Agentic Proving for Program Verification
For researchers in automated program verification, this work demonstrates that agentic provers have surpassed existing benchmarks, necessitating more rigorous evaluation methodologies.
Claude Code in an agentic proving framework achieves 98.8% valid specification generation, 87.5% certification against ground-truth specs, and 98.1% end-to-end success on the CLEVER Lean 4 benchmark, revealing that current benchmarks are insufficiently challenging for modern agentic provers.

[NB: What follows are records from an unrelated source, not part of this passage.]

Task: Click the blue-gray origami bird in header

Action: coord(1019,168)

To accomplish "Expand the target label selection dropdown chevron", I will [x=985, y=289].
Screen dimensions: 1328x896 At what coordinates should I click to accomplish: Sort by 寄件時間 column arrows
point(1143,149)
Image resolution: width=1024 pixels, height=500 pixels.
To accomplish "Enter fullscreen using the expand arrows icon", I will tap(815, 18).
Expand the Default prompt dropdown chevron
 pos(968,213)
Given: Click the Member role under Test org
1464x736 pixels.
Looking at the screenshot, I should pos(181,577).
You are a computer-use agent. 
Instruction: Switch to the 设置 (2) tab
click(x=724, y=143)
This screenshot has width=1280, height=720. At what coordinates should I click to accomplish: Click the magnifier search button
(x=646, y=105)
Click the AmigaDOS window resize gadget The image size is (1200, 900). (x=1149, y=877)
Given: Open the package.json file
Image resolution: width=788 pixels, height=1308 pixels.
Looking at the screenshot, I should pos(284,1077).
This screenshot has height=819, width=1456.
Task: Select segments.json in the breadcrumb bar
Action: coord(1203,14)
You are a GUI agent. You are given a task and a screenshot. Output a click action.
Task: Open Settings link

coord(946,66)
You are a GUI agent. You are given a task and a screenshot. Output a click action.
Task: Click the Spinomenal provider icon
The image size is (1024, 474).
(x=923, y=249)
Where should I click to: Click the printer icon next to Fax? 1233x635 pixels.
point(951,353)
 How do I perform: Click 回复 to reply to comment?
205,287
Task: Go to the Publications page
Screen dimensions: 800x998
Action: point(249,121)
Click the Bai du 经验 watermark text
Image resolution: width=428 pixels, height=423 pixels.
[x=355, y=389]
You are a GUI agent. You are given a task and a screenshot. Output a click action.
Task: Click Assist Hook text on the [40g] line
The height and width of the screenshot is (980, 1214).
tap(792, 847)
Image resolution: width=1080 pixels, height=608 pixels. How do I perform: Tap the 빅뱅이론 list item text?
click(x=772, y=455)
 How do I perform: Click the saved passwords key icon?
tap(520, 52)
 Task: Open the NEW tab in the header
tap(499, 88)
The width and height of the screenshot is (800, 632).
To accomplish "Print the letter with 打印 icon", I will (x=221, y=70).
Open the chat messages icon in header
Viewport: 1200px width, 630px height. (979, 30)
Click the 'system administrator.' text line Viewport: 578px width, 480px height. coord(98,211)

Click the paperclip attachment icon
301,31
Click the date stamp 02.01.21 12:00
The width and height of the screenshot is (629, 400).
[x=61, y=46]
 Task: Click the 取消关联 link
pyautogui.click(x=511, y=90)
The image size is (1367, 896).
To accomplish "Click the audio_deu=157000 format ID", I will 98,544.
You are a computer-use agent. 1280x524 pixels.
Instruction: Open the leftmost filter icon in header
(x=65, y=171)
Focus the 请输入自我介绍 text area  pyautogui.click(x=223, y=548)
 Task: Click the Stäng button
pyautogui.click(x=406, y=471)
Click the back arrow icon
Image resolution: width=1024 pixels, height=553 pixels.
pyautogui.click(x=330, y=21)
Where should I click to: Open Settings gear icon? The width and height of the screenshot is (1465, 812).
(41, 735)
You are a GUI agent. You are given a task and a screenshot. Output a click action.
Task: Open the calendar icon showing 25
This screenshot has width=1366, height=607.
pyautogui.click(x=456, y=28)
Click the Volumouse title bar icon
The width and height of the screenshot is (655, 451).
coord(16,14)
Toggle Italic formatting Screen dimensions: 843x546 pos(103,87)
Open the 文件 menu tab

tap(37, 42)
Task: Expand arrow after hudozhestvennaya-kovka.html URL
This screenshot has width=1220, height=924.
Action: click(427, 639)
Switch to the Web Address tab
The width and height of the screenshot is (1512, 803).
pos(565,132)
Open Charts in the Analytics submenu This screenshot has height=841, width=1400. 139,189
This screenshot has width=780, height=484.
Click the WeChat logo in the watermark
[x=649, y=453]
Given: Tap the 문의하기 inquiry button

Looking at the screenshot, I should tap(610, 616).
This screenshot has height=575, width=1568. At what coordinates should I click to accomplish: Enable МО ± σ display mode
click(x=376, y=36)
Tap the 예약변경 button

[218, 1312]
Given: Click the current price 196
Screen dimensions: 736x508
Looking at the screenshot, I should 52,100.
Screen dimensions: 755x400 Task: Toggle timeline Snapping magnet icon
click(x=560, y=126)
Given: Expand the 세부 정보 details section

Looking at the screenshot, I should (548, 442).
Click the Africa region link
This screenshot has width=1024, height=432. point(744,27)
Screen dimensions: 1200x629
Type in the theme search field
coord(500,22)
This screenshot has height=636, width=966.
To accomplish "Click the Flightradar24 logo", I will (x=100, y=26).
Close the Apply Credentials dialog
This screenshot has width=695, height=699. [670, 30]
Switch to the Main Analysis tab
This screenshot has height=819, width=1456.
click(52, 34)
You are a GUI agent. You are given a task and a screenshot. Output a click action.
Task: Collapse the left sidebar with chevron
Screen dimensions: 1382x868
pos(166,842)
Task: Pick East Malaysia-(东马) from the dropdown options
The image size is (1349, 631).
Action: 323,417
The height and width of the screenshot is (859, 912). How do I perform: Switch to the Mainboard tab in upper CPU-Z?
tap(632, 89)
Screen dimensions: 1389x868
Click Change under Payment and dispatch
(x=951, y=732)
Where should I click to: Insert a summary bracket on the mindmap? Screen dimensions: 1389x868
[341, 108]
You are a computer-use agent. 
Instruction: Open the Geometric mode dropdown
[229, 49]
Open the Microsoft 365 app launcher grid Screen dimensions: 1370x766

Agentic systems have recently emerged as state-of-the-art approaches for automated theorem proving in formal mathematics. To assess how far these capabilities extend to program verification, we evaluate Claude Code in an agentic proving framework on CLEVER, a Lean 4 benchmark for verifiable code generation. Our results show that Claude generates arguably valid specifications for 98.8% of problems (with 81.3% also accepted by CLEVER's isomorphism-based scoring on the correct portion of the benchmark), certifies implementations against correct ground-truth specifications for 87.5% of problems, and reaches a 98.1% success rate on the end-to-end program generation and verification pipeline over entries with self-consistent premises. Across all stages, Claude further provides high-quality feedback on its own attempts (as confirmed under manual review), identifying underlying causes of failure and lingering bugs in the dataset. These findings highlight a growing mismatch between the difficulty of existing program verification benchmarks and the capabilities of modern agentic provers, and point to the need for more rigorous, bug-resilient evaluation methodologies, and in particular for alternatives to isomorphism-based scoring of generated specifications. More broadly, our results provide empirical evidence that tight compiler-in-the-loop agentic paradigms are currently the most effective approach for foundational program verification.